Elsevier launches 'Datasets' to assist research with predictive AI models
Elsevier, a global expert in scientific information and analytics, has launched Datasets, a new research product to assist a range of industries including life sciences, engineering, chemicals, and energy. The product utilises generative AI and predictive analytics technologies, addressing the frequent challenge of data scientists having to dedicate significant time to source quality data for well-trained AI models.
Datasets speeds up the digital transformation process by providing comprehensive, machine-readable data derived from trusted academic sources. With the ability to be fully integrated into private and secure computational ecosystems, its implementation helps safeguard intellectual property. The product aims to accelerate innovative thinking and business-critical decision-making processes in sectors heavy in research and development.
Elsevier's Datasets have a range of potential applications. These vary from determining the appropriate material for the development of a product by accessing sources such as Elsevier's 271 million chemical substance records, to predicting drug efficacy and toxicity using advanced neural networks.
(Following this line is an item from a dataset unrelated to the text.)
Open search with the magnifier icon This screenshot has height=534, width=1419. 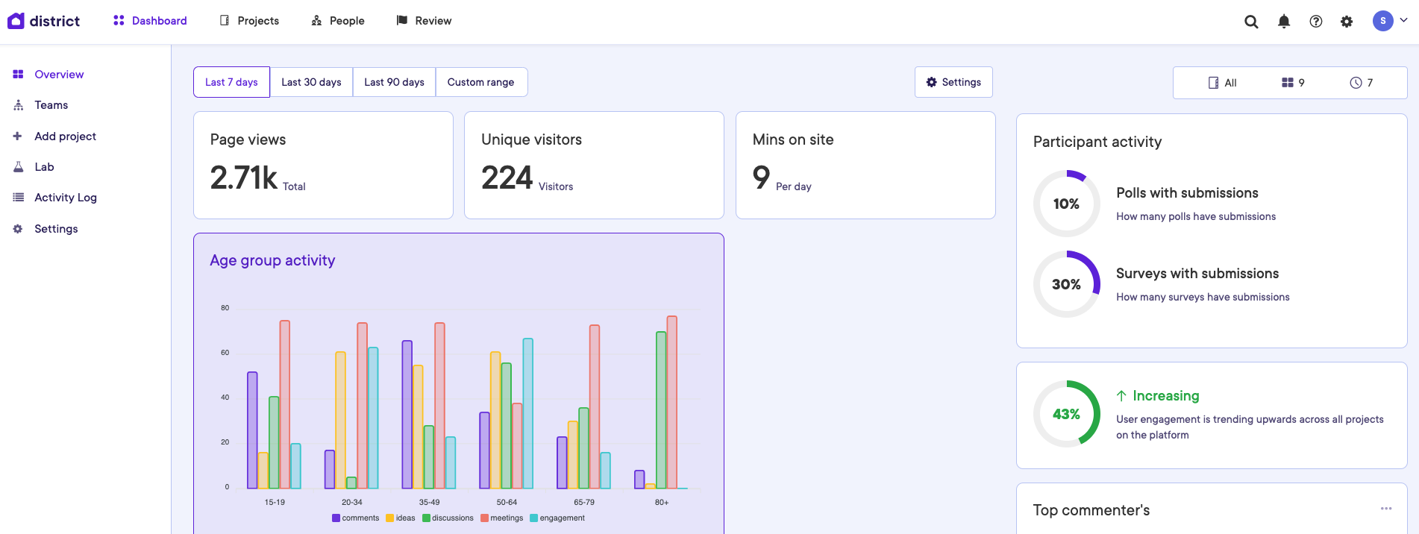coord(1251,22)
Additionally, businesses can uncover company-wide expertise in specific disciplines through Elsevier's 1.8 billion cited references and 17 million author profiles.
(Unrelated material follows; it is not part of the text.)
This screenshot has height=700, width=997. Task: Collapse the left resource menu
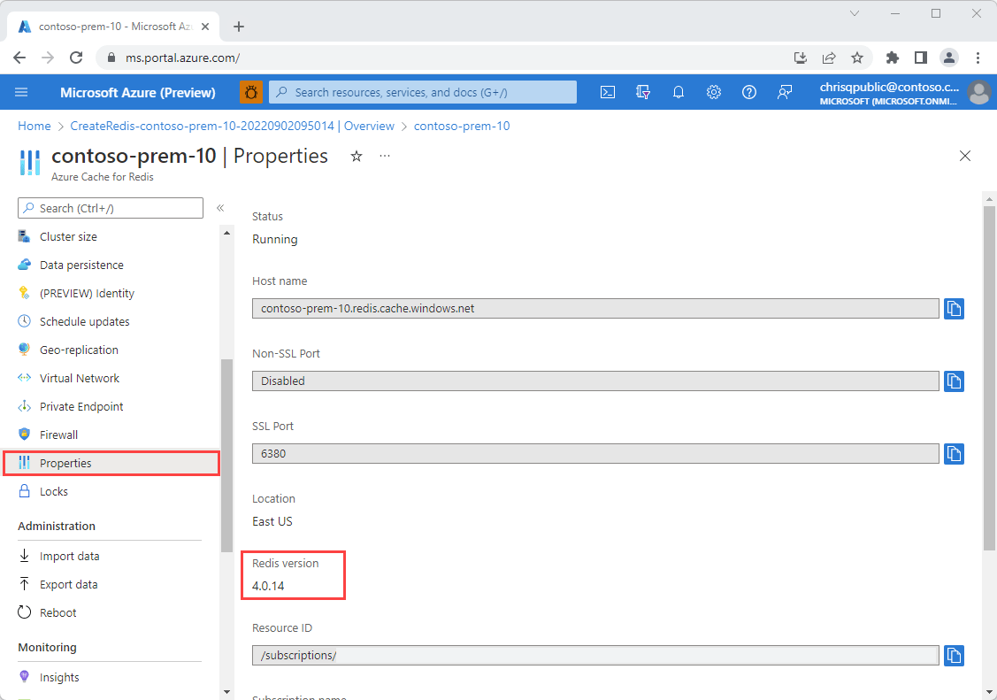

"R&D-intensive businesses are excited by the possibilities of generative AI, predictive modelling and other areas at the vanguard of data science," commented Gino Ussi, President of Corporate Markets at Elsevier. "Nevertheless, to deliver high-quality analytics and well-trained AI models, data scientists must still devote much of their time to sourcing quality data. This process is time-consuming due to the sheer volume of research literature and carries risk if the data is not from a trusted and validated source."
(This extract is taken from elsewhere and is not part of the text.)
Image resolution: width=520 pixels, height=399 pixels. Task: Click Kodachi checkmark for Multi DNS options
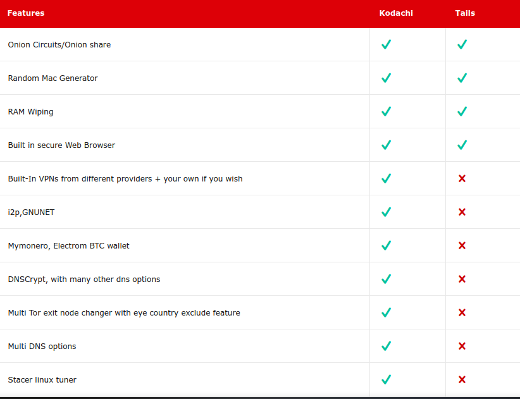point(387,346)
The Datasets can be used to power a variety of applications in sectors including pharmaceuticals, chemicals, energy, materials, and technology, by integrating data from Elsevier into secure computational ecosystems.
This includes custom applications and third-party tools. For example, in drug discovery, Datasets can be deployed for selecting and confirming lead candidates and assisting with protein-ligand binding QSAR modeling. Moreover, pharmaceutical companies might find Datasets beneficial for pharmacovigilance, clinical trial design, and to inform market access strategies.
Materials science and informatics can benefit from Elsevier Datasets by selecting the appropriate material for a given application or product based on property prediction and relevant datasets analysis.
Across all disciplines, Datasets enables KOL identification and rising star selection, along with predictive modelling, knowledge graph creation, enterprise search, business intelligence dashboards, and algorithm and neural network training, the company states.
"Elsevier's Datasets provide data from the world's largest source of scientific information to be embedded within R&D and business workflows. Research teams can also benefit from the expert support of our Professional Services team of data scientists, bioinformaticists, ontologists and domain specialists to help them scale and accelerate their data-led projects," added Mark Sheehan, Vice President of Data Science, Life Sciences at Elsevier.